** begin Article **

Export from USA to Europe

Discussion in 'Europe' started by 1- Hansi, Aug 23, 2014.

  1. 1- Hansi

    1- Hansi Adventurer

    Sep 10, 2013
    Fr. num: WB10439A54ZF50068
    October 2013, i bought a BMW R1150R - 2004, in Los Angeles. Traveled for 8 months - 23 states + Canada. Took the bike with me home to Norway, and the trouble began. Because of some COC rules, it look like it is impossible / difficult to get Norwegian plates on the bike.
    1. Do anyone on this site know where / how to get COC certificate on a BMW R1150R - in Germany ( TUV ) ?
    2. Can I drive in European Countries with USA plates ?
  2. trefall

    trefall Adventurer

    May 8, 2014
    Many on here know more than I do BUT, I'm sure you can ride in Europe with US plates. I doubt the various countries check to see if you have a US passport with a US bike. Best of luck on the problem.
  3. Hollyr

    Hollyr Vesterislendingur

    Jan 3, 2011
    Ancaster, ON
    That would be fine for photo radar, but it you are stopped it isn't going to fly. Lots of US and Canadian citizens use N. American plated bikes in Europe. Rather than paying to ship the bike back, we often sell it to another N. American who wants to ride in Europe. Stefan Knopf knows all the rules from years of dealing with these situations. http://knopftours.com/
    Talk to him.

** end Article **
** begin Information provided **

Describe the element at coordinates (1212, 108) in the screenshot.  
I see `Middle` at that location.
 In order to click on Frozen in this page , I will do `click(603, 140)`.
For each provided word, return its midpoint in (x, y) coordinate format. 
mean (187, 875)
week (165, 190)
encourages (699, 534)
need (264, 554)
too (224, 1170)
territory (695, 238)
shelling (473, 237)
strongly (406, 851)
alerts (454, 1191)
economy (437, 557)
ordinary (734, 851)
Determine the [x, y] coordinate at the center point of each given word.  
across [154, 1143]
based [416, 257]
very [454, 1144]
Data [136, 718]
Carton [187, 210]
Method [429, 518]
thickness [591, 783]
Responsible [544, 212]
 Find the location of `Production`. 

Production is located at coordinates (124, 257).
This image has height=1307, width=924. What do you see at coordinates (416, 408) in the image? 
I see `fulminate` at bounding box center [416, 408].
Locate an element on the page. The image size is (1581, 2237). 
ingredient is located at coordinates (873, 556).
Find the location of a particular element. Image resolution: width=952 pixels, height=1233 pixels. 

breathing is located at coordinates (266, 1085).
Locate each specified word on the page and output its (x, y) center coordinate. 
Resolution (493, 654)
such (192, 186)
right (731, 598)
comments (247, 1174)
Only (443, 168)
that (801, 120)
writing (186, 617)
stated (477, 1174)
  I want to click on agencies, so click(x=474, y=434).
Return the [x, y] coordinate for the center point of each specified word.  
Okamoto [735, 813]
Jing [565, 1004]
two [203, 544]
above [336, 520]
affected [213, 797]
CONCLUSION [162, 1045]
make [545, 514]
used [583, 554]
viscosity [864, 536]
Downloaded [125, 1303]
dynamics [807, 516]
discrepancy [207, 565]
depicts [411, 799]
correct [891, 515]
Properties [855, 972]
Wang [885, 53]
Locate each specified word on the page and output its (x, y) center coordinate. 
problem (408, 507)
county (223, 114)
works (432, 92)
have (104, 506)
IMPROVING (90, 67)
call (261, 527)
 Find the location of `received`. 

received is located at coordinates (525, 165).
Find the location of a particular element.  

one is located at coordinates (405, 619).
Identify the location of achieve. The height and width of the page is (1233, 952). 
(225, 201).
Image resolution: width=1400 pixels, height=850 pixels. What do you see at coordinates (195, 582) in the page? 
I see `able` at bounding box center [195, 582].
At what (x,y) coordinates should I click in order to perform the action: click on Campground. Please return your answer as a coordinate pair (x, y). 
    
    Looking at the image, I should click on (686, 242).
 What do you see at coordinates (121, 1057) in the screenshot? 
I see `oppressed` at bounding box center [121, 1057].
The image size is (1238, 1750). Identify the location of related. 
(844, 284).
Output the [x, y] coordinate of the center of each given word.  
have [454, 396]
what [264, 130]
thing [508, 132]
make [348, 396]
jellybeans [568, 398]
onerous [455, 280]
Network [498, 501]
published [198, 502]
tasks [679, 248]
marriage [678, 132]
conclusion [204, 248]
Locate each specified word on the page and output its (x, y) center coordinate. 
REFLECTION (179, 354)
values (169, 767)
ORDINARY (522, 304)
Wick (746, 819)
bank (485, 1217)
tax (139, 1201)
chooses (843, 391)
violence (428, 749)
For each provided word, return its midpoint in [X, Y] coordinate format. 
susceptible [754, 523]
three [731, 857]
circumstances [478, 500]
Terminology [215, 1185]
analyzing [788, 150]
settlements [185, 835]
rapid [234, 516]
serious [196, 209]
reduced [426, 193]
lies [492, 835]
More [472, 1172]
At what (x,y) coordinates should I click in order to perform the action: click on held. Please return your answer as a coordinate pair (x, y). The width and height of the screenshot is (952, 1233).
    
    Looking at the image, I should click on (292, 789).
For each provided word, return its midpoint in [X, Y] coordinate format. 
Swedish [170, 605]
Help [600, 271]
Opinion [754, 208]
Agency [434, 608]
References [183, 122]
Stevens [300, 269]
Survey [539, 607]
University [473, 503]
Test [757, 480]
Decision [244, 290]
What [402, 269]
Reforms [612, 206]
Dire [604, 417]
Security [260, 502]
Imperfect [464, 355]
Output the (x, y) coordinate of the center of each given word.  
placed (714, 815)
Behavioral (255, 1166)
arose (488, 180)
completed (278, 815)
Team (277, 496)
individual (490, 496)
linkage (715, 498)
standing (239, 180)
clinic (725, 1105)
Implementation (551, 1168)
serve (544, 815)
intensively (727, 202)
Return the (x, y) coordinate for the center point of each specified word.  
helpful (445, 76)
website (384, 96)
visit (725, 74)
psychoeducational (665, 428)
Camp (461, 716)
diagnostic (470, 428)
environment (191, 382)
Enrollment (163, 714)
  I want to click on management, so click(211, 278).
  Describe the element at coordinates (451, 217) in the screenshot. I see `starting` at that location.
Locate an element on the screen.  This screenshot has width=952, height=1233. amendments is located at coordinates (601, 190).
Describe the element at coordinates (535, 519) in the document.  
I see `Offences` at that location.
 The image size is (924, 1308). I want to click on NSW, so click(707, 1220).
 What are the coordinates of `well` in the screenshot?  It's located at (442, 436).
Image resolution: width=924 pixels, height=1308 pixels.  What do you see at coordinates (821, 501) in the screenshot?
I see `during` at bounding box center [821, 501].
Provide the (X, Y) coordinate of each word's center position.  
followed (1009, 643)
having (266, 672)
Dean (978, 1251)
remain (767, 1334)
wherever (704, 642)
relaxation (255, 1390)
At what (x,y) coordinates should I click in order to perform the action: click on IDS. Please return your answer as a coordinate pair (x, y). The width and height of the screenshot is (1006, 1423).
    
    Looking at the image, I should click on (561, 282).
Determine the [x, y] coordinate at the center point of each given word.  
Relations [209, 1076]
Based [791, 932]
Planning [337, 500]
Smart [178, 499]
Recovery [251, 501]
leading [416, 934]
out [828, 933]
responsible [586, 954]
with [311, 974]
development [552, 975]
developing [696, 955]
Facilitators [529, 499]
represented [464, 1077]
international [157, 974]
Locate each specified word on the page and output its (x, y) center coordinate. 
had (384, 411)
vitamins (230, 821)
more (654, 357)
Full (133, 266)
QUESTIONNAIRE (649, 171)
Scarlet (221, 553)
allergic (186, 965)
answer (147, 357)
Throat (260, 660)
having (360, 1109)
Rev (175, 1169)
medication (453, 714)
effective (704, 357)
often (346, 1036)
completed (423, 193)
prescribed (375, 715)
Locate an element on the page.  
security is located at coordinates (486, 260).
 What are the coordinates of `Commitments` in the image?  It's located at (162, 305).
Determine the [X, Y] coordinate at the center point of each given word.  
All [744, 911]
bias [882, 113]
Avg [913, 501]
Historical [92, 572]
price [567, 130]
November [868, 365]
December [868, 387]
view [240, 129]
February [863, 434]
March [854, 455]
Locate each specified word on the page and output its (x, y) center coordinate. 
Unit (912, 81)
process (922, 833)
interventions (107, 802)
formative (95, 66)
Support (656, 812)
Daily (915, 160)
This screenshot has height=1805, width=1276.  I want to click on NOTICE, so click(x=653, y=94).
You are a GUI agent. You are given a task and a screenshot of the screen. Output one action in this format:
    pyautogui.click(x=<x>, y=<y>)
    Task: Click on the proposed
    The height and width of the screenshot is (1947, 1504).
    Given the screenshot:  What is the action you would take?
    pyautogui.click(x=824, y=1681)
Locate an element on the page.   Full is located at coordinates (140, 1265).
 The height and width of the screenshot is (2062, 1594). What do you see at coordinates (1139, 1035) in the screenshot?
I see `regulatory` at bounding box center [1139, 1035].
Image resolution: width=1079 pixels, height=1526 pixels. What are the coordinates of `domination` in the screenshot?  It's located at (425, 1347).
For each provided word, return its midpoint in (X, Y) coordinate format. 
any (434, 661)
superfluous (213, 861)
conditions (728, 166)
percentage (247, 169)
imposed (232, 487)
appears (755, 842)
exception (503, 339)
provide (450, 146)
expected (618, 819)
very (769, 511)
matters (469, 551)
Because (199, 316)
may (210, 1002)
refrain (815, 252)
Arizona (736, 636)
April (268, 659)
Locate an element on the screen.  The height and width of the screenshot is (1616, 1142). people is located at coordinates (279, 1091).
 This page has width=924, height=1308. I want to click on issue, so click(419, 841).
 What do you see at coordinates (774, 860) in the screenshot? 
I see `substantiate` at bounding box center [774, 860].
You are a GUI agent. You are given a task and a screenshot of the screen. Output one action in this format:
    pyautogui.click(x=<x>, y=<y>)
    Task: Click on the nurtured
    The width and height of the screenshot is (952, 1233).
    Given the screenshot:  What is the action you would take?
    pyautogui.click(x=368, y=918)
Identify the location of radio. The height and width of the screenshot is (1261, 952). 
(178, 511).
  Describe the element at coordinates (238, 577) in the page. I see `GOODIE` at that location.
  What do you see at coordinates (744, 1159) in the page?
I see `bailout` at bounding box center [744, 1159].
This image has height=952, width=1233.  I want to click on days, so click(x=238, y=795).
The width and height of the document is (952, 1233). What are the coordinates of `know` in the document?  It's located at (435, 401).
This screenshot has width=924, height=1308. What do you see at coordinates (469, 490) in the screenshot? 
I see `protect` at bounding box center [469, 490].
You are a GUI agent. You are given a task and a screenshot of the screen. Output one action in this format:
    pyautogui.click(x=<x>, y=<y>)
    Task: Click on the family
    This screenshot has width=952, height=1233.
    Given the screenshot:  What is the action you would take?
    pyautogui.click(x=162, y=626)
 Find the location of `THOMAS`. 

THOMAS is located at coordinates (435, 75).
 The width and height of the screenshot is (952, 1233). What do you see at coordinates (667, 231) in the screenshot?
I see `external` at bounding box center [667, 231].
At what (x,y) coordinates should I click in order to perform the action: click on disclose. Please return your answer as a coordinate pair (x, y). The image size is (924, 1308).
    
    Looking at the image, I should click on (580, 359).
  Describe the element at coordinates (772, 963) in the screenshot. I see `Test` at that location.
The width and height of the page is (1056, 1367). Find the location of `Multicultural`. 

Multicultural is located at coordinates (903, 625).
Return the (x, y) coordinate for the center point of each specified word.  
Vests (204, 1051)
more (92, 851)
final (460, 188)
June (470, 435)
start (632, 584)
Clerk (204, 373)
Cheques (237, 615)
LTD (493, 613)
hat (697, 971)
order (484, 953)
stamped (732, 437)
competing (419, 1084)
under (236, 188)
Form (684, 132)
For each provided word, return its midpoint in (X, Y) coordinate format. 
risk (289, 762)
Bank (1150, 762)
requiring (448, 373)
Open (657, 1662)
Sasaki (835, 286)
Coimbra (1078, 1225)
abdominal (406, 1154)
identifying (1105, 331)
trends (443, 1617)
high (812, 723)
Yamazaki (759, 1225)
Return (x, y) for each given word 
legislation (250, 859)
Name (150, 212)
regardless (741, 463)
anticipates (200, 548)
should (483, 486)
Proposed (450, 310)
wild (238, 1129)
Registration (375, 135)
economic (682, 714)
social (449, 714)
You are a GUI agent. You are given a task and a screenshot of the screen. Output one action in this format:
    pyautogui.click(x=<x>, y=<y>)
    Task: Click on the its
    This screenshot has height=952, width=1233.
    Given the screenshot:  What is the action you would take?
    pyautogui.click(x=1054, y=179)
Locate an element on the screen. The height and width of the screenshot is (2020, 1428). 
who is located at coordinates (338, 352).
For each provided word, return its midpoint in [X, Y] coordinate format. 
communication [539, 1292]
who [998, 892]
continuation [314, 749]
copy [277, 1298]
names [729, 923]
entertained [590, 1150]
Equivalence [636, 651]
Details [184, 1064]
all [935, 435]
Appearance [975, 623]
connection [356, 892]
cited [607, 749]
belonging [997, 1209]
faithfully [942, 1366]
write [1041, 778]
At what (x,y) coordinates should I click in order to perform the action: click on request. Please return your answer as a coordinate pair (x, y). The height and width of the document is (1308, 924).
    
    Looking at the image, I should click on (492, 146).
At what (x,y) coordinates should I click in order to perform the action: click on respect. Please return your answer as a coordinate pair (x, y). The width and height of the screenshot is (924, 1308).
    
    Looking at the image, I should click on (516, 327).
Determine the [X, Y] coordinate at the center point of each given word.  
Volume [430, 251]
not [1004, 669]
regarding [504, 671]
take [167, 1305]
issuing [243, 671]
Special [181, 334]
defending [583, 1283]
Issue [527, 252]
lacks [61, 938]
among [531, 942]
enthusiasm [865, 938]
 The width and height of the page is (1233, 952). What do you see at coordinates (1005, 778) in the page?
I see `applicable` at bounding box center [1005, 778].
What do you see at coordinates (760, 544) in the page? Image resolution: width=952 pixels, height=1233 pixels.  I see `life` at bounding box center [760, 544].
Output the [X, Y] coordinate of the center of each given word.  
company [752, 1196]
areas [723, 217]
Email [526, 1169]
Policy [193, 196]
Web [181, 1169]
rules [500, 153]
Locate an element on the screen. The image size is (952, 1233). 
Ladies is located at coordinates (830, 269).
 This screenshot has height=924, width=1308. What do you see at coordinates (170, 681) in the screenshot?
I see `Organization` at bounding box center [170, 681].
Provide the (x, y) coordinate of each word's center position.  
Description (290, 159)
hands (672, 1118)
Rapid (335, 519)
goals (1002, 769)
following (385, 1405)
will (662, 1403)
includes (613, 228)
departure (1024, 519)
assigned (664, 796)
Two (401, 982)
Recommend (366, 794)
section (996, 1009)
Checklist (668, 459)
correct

** end Information provided **

Direction:
Do these statements agree with the forum thread about exporting a motorcycle from the USA to Europe? Answer yes or no for each, quoting the words from the thread that decide it.
1. The motorcycle was bought in Los Angeles in October 2013.
2. The owner traveled with the bike for eight months through 23 states and Canada.
3. Hollyr says North Americans riding in Europe usually pay to ship their bikes back home.
These lines have no connection to the forum thread.

The solution:
1. Yes: "October 2013, i bought a BMW R1150R - 2004, in Los Angeles."
2. Yes: "Traveled for 8 months - 23 states + Canada."
3. No: "Rather than paying to ship the bike back, we often sell it to another N. American who wants to ride in Europe."